The Town by Shaun Prescott

[Brow Books; 2017]

If there’s such a thing in fiction as an ennui genre (‘gennui!’ I’m coining it!) The Town sits neatly within it. A commentary on shrinking regional NSW towns, The Town depicts jingoistic commitment to celebrating somewhere just because it exists. If you grew up in a town like this and got out at some point, parts of it will be eerily familiar. If you never got out, it might be depressingly familiar.

It bears all the hallmarks of gennui (shut up it’s a real word now). Passages that sift through feelings of lingering unrest. A frustrated author as the protagonist. An environment so comically unremarkable our hero can’t help but be alienated. Characters self-escalating emotionally in the vacuum of sweet bugger-all actually happening.
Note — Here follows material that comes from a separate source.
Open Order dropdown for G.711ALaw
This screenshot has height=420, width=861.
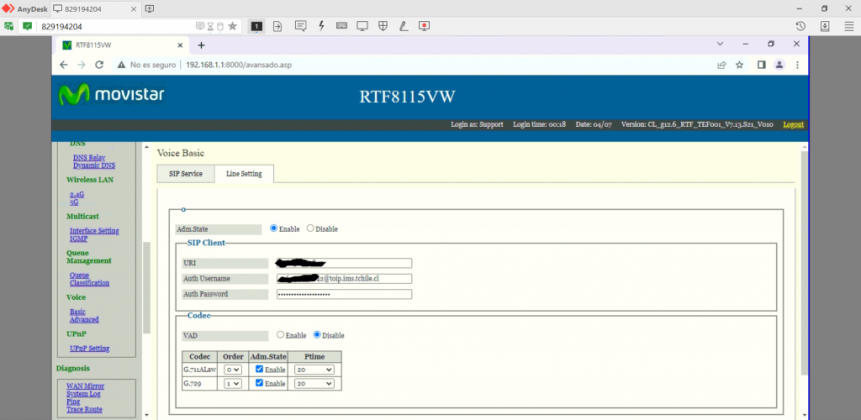click(233, 369)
Writing about ennui is a tricky business. When your core subject is boredom, how do you avoid being boring? Something in the unremarkable world has to go weird, if only for a bit of relief. Have the hero shoot a random dude on the beach, turn into a giant cockroach, whatever.

Prescott does the kind of weird that sneaks in the side-door and is not immediately noticeable, leaving you wondering how long it’s been in the room. The Town layers in surreal elements until the weirdest thing becomes the townspeople’s dogged rationalisation of the Alice in Wonderland shit that’s going down.

It seems like such a brilliant idea. Where better to set a novel about ennui than Woolworths and the car park at McDonalds? Prescott points out in The Town how satisfying it is to read about locations you recognise, and he’s right. Imagine Nausea’s Antoine Roquentin trying to philosophise at the local pub-TAB, getting up the nose of Jenny the rough-as-guts bartender.

However, while he may be consciously referencing classic ennui protagonists like Roquentin, Prescott has given us such a realistically bad writer for our main character that his internal monologue reads exactly like bad writing. He’s the kind of guy I imagine wears his fedora indoors, and the whole story is told through his first-person narrative. So we’re stuck with his abuse of anachronistic, vaguely literary words, stilted dialogue and snobbery towards other people.

It pervades most of the book, and it makes for pretty rough going. It’s a shame, because otherwise The Town is a creative effort, with quietly funny ideas and other characters whose faults are better balanced with their likeability.

The Town. It’s an interesting experiment, but gird your loins for a hero who overuses the word ‘oneself’, throws around sentences like “I hoped she would feel unqualified to fathom my book” and refuses to use contractions like a normal human person. And don’t be surprised if you end up siding with Jenny the bartender.